I always thought that the full offset (directly in the code) is set in the same way as the short shift (8-bit) - as a signed number. But recently I came across such an article: http://altcode.ru/assembler/ssm/asm26.php A small excerpt:
Considering the calculation of the address of the transition point, you should keep in mind the phenomenon of wrapping, the essence of which can be briefly expressed by the following relations:
FFFFh + 0001h = 0000h
0000h-0001h = FFFFh
If you consistently increase the contents of any register or memory cell, then, having reached the upper possible limit FFFFh, the number will “cross” this border, will become zero and continue to increase in the region of small positive numbers (1, 2, 3, etc. .) <...> Thus, when calculating the address of the transition point, the offset should be considered an unsigned number, but take into account the wrapping phenomenon
An article about 16-bit processors. After I read it, I wondered about the offsets in 32-bit mode, looked through the documentation from Intel and AMD, Google, but could not find a direct answer. I decided to check in practice, I looked in the disassembler as jmp near is encoded when going backwards, with EIP = 4250F0 and the label at 424FF0 (label offset: -256) it turned out:
E9 00FFFFFF By rearranging the bytes in the correct order, we get FFFFFF00, i.e. just -256. It turns out that the offset is given as a signed number ...
My questions are:
1) Are the 32-bit offsets (directly specified in the code) always specified as a signed number? Or is there still a case when without a sign?

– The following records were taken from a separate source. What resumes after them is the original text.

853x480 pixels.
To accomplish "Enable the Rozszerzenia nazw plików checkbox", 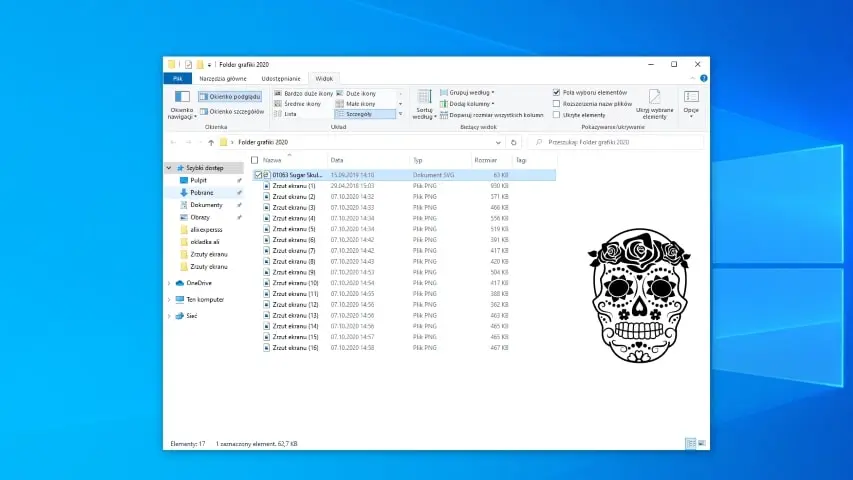I will pos(557,103).
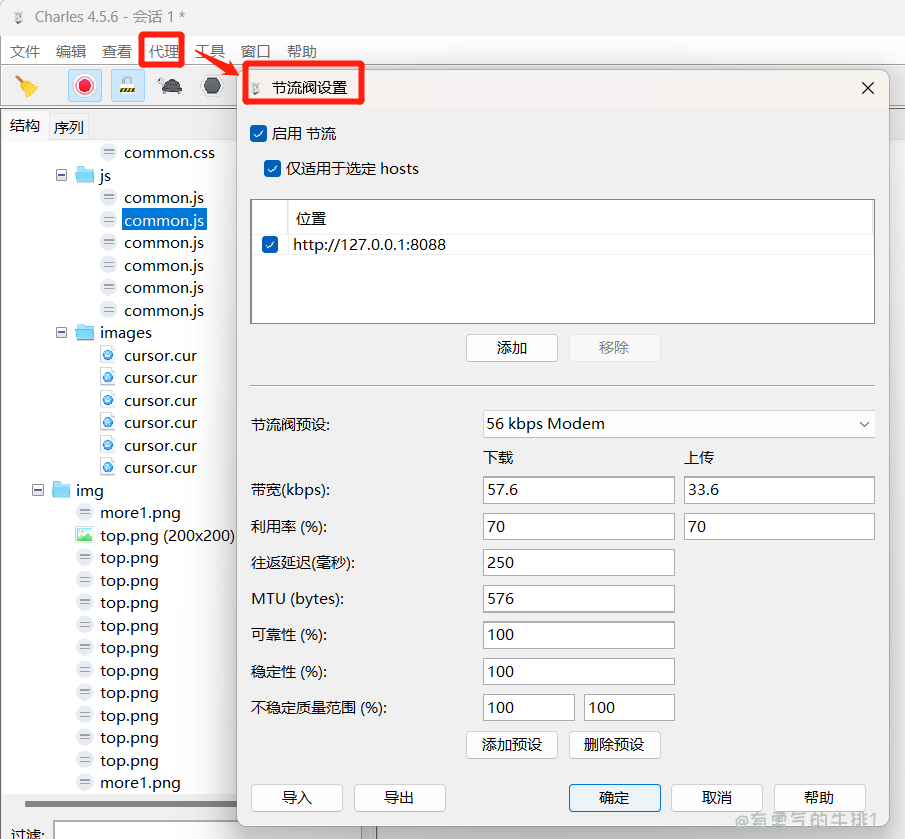Image resolution: width=905 pixels, height=839 pixels.
Task: Uncheck the http://127.0.0.1:8088 host entry
Action: 269,244
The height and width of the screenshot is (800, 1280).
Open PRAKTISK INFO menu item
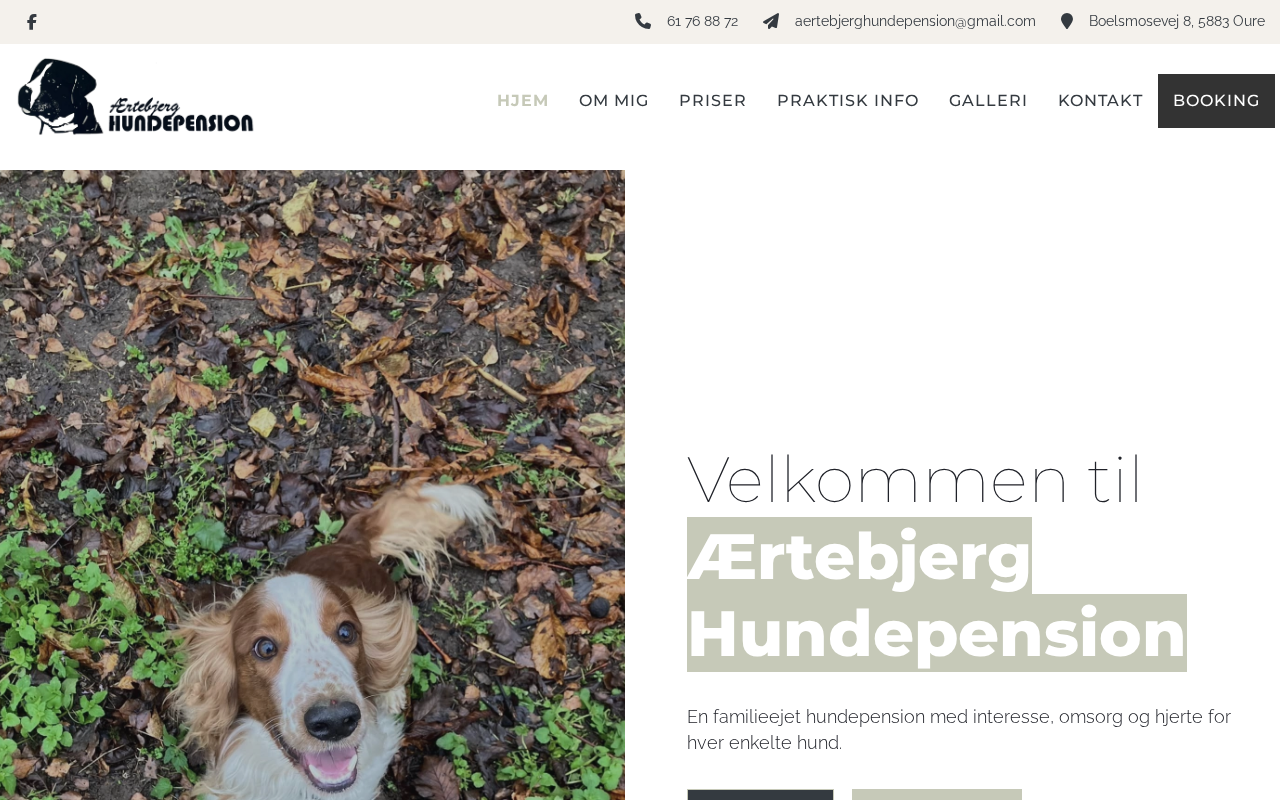(x=848, y=101)
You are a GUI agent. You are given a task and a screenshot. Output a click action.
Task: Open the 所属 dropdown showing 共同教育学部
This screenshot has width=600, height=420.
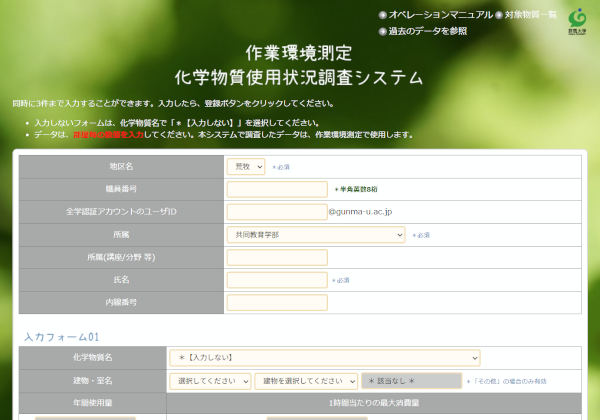[x=316, y=235]
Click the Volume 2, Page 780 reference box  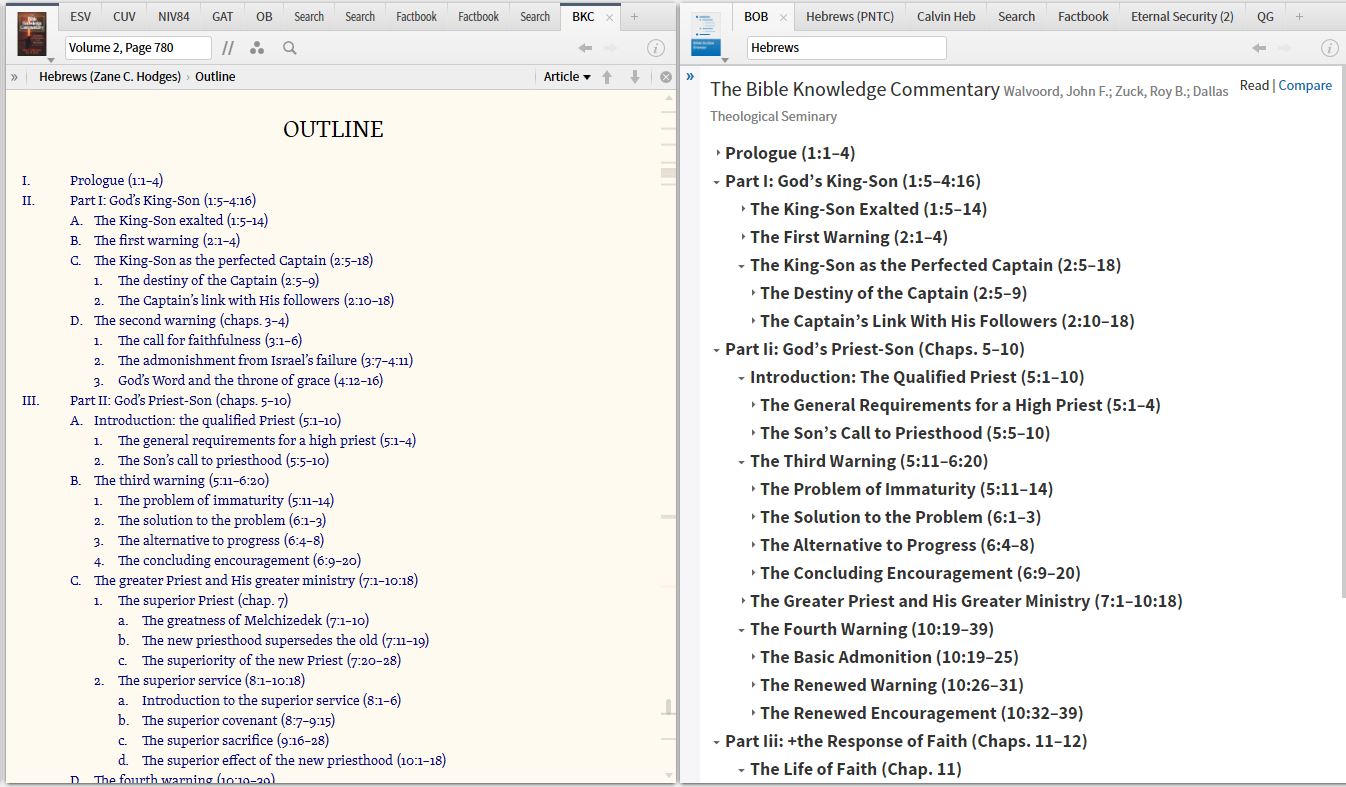point(138,48)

2) Is the author of the article right that in the 16-bit mode, the offsets are set as unsigned, or is it some kind of nonsense?
3) Where can you read about it? In the documentation ("Intel 64 and IA-32 Architectures Software Developer's Manual" and "AMD64 Architecture Programmer's Manual") I cannot find anything on this topic, only the size (1,2,4 bytes) is indicated everywhere.